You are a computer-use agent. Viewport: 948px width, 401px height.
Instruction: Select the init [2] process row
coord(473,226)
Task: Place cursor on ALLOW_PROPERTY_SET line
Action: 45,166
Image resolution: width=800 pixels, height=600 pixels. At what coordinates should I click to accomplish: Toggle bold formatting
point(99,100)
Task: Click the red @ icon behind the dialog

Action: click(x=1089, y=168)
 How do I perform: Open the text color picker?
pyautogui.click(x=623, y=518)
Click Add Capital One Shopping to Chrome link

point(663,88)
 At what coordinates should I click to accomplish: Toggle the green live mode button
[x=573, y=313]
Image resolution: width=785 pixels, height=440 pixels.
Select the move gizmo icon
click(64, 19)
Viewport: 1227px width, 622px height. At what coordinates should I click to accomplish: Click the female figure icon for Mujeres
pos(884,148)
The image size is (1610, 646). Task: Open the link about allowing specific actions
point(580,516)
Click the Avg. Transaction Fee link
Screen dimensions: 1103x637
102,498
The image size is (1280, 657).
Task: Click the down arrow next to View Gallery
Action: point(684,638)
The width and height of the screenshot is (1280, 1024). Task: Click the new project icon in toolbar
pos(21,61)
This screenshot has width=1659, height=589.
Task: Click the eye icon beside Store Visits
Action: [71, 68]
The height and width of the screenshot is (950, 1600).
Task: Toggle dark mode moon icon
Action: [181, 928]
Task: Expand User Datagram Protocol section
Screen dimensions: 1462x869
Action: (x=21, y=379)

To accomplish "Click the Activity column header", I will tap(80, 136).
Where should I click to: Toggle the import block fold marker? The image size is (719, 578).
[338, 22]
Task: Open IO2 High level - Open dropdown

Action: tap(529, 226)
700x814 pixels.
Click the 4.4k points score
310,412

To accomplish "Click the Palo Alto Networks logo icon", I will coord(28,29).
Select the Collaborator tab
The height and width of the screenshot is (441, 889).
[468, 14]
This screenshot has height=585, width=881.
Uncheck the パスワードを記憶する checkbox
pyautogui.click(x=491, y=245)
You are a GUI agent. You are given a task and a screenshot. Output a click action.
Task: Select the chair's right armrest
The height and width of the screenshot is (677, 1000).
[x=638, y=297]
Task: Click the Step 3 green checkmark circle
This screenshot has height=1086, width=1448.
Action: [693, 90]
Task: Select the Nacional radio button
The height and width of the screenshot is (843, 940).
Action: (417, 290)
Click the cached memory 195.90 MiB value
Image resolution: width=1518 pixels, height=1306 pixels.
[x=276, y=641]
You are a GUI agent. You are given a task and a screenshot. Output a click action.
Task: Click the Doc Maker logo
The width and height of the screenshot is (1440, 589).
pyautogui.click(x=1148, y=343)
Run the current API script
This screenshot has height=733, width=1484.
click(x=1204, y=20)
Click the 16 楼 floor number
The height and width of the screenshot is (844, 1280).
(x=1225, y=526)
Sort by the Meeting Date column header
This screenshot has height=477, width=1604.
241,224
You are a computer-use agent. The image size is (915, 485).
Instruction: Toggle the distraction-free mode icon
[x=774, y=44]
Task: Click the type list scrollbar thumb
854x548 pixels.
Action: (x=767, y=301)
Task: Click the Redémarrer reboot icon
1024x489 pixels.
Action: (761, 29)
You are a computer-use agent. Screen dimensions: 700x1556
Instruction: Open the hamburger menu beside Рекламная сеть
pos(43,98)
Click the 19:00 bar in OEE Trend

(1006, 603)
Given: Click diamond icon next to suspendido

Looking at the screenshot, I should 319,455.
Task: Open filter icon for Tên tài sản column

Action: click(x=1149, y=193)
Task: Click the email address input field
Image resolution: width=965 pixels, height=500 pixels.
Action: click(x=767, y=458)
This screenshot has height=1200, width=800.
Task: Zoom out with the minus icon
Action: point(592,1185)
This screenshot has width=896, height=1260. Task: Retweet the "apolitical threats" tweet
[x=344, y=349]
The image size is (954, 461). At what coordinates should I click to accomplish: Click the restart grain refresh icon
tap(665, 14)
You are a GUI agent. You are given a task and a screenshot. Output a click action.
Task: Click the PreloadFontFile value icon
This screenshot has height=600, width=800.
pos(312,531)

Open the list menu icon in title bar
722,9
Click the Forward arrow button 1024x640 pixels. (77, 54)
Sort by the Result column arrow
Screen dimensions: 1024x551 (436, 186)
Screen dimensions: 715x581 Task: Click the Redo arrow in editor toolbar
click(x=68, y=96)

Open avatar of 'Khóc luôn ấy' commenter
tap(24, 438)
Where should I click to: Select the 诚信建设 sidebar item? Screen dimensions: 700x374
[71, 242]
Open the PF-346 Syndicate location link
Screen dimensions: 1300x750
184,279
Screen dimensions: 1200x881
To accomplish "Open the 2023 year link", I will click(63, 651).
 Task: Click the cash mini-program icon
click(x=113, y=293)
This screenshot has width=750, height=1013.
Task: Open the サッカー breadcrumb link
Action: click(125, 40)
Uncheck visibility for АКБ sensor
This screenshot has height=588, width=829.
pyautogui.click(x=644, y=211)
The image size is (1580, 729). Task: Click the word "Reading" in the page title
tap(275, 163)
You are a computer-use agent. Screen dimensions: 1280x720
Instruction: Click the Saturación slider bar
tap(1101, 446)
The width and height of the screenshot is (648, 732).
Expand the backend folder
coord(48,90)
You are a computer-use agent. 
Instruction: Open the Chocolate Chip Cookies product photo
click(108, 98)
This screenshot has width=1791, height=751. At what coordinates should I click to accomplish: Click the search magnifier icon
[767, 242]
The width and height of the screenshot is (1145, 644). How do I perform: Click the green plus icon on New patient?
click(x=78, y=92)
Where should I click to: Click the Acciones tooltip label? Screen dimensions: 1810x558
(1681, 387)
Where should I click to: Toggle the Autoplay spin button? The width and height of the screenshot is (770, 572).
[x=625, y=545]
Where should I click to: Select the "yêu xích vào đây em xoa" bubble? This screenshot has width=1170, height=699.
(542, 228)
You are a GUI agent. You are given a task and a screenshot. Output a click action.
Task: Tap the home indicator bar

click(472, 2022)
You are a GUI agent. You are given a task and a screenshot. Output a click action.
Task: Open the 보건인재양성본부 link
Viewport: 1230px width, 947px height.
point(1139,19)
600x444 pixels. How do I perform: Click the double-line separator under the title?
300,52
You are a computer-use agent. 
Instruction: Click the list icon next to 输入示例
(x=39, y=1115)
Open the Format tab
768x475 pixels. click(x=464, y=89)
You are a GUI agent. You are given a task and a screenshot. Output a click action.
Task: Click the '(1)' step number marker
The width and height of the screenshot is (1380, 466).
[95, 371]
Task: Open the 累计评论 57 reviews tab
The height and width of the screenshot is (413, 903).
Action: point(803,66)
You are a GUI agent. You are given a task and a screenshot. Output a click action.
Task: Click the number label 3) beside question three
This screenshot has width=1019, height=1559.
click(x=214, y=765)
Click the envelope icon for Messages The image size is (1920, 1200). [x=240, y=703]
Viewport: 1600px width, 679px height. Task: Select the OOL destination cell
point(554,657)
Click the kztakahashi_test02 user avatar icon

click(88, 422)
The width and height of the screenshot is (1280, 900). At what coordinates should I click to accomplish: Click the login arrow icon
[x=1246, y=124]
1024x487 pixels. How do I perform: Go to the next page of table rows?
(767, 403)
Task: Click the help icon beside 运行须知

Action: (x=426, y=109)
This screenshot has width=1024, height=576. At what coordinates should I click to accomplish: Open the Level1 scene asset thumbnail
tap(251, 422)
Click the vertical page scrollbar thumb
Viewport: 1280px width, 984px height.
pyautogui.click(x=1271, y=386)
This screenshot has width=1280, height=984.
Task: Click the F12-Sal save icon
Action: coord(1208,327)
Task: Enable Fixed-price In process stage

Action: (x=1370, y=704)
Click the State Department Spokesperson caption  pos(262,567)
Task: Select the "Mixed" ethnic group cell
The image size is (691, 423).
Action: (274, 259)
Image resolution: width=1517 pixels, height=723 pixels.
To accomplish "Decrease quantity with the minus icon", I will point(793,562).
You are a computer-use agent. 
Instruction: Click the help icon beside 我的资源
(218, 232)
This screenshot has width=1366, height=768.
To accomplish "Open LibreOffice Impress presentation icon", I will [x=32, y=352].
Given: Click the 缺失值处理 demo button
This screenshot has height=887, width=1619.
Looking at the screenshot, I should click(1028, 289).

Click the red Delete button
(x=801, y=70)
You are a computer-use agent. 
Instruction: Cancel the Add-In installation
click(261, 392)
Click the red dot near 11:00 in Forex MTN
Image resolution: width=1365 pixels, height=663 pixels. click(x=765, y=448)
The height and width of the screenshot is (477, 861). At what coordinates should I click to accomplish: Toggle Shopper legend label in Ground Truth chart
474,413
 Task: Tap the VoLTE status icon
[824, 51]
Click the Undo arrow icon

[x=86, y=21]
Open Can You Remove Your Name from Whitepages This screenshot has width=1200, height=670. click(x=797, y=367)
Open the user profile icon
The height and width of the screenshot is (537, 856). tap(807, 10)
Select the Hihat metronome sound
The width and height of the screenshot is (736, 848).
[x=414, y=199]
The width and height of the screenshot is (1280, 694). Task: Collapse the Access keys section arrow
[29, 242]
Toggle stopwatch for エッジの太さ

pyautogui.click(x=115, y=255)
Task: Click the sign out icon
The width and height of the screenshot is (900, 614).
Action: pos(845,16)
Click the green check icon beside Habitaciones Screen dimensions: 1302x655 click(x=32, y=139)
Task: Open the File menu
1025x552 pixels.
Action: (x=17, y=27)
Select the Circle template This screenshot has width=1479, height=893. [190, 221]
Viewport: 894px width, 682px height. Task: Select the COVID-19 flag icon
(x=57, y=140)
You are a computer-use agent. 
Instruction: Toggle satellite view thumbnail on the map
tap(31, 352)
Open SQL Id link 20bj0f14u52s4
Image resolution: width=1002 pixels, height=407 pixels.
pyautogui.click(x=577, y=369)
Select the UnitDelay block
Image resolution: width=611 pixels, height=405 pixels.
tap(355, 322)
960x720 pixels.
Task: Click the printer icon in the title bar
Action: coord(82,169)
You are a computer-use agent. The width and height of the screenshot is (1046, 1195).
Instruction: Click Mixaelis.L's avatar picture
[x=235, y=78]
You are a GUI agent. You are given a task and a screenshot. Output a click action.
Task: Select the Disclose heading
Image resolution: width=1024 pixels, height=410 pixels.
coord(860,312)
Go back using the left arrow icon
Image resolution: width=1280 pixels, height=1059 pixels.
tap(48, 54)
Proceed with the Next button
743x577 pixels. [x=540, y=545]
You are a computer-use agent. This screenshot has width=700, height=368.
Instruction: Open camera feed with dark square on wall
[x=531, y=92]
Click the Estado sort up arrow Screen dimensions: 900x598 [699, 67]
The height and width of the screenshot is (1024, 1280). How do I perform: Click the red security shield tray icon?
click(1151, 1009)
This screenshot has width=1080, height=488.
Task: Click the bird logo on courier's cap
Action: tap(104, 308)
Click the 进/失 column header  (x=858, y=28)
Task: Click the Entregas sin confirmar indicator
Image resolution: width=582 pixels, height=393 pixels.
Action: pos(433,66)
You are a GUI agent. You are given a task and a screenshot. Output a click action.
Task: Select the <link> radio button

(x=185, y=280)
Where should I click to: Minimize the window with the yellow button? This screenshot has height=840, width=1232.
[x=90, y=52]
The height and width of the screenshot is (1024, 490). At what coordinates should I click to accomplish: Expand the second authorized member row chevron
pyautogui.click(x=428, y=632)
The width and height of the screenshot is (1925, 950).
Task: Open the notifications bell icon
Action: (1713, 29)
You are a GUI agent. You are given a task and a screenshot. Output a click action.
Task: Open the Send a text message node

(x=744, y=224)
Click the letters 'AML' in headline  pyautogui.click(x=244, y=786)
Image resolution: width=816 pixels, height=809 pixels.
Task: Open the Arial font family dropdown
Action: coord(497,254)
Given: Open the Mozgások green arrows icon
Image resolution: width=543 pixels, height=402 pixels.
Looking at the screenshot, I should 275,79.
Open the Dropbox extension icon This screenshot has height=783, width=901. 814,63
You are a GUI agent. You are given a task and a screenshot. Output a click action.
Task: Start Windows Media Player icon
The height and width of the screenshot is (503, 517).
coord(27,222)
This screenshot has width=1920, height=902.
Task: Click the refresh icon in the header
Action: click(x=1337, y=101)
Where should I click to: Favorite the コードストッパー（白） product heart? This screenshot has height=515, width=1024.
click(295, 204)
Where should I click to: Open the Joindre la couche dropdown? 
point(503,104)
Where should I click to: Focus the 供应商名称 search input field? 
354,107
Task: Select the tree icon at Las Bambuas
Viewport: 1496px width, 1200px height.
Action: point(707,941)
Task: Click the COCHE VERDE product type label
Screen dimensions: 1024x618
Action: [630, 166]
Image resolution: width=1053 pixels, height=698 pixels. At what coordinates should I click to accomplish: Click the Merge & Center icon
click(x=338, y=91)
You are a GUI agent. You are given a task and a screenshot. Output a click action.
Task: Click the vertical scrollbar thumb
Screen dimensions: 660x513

________

Take each line in the listing that has the word "type" and copy it.

• RESPONSE BOX
Task: Click the type list scrollbar thumb
Task: Click the COCHE VERDE product type label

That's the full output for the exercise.